On January 6 of this year, a mob of pro-Trump extremists, prompted by former President Donald Trump's lies that the 2020 election was "stolen" by Democrats, stormed the United States Capitol in a deadly failed insurrection.
Many—including the impeachment managers for Trump's second Senate trial—have noted the rhetoric that inspired the insurrection was broadcast not only by Trump, but by Republican members of Congress who supported him, embracing the lie that the results of the 2020 election were illegitimate.
Democratic Congresswoman Zoe Lofgren of California made waves this past March when her staff compiled a nearly 2,000 page report documenting the public social media posts of Republican lawmakers embracing Trump's election lies and promoting veiled calls for violence.
These lawmakers have disavowed the report and absolved themselves of any accountability for the role their militant rhetoric played in inciting the riots.

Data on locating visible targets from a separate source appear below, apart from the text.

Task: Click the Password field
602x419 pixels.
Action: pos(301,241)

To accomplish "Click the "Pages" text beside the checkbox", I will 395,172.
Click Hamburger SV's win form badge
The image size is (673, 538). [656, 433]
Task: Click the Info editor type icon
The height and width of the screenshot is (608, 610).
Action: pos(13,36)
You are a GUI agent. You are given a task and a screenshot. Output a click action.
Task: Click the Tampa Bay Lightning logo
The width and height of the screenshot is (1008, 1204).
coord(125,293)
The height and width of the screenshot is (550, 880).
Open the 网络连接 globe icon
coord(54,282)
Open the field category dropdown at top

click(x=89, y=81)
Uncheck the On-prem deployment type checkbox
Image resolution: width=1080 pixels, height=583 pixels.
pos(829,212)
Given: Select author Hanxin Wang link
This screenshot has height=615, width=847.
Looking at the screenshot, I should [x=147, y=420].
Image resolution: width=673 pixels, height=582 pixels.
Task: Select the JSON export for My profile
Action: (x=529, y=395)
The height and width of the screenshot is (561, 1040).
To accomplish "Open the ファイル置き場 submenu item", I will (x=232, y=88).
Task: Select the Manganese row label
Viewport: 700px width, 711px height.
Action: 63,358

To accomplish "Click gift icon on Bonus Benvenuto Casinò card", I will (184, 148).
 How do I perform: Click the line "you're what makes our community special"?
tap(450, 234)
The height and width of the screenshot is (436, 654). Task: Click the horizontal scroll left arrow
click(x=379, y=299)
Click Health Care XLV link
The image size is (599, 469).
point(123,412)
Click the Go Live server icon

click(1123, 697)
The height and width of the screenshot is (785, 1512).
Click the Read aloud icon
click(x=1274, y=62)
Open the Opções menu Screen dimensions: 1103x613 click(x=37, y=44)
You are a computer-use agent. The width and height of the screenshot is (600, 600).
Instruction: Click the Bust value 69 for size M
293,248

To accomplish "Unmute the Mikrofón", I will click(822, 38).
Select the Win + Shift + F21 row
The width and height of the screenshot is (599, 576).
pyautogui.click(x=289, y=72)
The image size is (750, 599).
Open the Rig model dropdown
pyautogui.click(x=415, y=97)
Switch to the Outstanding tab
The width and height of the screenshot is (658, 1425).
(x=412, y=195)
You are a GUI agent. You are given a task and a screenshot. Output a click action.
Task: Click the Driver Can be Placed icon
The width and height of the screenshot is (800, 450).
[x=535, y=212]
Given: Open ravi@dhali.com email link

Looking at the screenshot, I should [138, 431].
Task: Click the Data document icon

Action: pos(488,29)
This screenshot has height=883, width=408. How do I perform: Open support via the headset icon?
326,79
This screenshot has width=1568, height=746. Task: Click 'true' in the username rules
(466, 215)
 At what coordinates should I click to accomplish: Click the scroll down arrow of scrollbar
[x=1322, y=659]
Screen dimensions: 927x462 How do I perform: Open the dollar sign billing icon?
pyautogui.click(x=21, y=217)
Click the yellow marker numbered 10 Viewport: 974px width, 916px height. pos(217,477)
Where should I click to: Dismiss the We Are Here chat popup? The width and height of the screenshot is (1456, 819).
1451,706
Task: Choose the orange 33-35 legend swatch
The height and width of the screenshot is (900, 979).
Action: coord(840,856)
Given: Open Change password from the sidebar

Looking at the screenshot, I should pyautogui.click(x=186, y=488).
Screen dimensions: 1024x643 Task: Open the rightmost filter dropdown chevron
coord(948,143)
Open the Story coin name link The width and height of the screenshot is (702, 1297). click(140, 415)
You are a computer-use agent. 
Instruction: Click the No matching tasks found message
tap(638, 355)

Ali Alexander—a chief organizer of the Stop the Steal Movement—said back in January that three GOP congressmen helped him plan the Save America rally, where thousands of Trump supporters gathered to hear then-President Trump and other far-right personalities speak. At Trump's direction, they would march to the Capitol shortly before the riots began.
The video of Alexander admitting this recently resurfaced online.
The Congressmen were Representatives Mo Brooks of Alabama, Andy Biggs of Arizona, and Paul Gosar of Arizona.
Alexander said in the days following the riots:
"We four schemed up of putting maximum pressure on Congress while they were voting."
With news that the FBI reported the Capitol Riots weren't pre-planned on a massive scale, Alexander's January admission unleashed a new wave of reactions.
Social media users inundated the representatives with the receipts.
The House Select Committee is still investigating the origins of the riots.